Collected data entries
↓
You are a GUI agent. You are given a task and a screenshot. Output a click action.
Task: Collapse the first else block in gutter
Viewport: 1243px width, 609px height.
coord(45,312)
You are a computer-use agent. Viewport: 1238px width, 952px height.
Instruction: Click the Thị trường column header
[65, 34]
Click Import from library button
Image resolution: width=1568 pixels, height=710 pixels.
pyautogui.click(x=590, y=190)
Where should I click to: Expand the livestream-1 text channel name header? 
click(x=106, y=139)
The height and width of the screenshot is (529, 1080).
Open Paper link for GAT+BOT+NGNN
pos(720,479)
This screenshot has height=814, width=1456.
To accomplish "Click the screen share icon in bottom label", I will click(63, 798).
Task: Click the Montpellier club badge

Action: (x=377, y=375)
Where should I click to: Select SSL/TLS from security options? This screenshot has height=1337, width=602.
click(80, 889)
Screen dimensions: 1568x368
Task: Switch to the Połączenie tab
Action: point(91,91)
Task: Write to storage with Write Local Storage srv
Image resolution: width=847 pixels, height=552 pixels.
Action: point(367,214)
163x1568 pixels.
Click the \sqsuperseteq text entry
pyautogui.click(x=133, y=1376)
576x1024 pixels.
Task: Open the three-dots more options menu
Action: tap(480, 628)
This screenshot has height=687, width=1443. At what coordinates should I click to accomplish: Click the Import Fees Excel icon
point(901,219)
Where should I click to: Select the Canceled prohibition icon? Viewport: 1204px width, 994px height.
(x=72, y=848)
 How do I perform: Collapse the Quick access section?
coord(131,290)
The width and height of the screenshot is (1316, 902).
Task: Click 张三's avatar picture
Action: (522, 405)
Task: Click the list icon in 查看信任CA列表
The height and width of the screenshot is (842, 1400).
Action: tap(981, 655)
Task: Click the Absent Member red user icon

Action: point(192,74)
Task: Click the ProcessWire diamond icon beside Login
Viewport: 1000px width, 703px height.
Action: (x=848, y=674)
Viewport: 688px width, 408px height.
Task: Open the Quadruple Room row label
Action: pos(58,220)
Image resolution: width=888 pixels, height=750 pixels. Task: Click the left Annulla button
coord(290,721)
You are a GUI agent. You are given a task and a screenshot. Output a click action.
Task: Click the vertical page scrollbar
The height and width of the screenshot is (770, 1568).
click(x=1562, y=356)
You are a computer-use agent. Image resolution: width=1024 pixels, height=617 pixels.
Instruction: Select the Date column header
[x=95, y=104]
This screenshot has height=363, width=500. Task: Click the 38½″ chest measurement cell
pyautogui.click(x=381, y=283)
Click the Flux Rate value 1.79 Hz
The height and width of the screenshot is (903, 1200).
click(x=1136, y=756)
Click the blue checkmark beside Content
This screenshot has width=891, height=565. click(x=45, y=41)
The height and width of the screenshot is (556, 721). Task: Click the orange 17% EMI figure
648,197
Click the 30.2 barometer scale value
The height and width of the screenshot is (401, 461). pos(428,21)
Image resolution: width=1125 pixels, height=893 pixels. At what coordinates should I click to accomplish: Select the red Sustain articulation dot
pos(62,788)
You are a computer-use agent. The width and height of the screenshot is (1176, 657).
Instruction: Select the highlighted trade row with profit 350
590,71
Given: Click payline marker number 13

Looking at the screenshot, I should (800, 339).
↑
__What the task requires__.
Starting at the line that contains "This screenshot has height=363, width=500.", retype each line through the last one in the records, both included, and add nothing.

__Written solution__.
This screenshot has height=363, width=500. Task: Click the 38½″ chest measurement cell
pyautogui.click(x=381, y=283)
Click the Flux Rate value 1.79 Hz
The height and width of the screenshot is (903, 1200).
click(x=1136, y=756)
Click the blue checkmark beside Content
This screenshot has width=891, height=565. click(x=45, y=41)
The height and width of the screenshot is (556, 721). Task: Click the orange 17% EMI figure
648,197
Click the 30.2 barometer scale value
The height and width of the screenshot is (401, 461). pos(428,21)
Image resolution: width=1125 pixels, height=893 pixels. At what coordinates should I click to accomplish: Select the red Sustain articulation dot
pos(62,788)
You are a computer-use agent. The width and height of the screenshot is (1176, 657).
Instruction: Select the highlighted trade row with profit 350
590,71
Given: Click payline marker number 13

Looking at the screenshot, I should (800, 339).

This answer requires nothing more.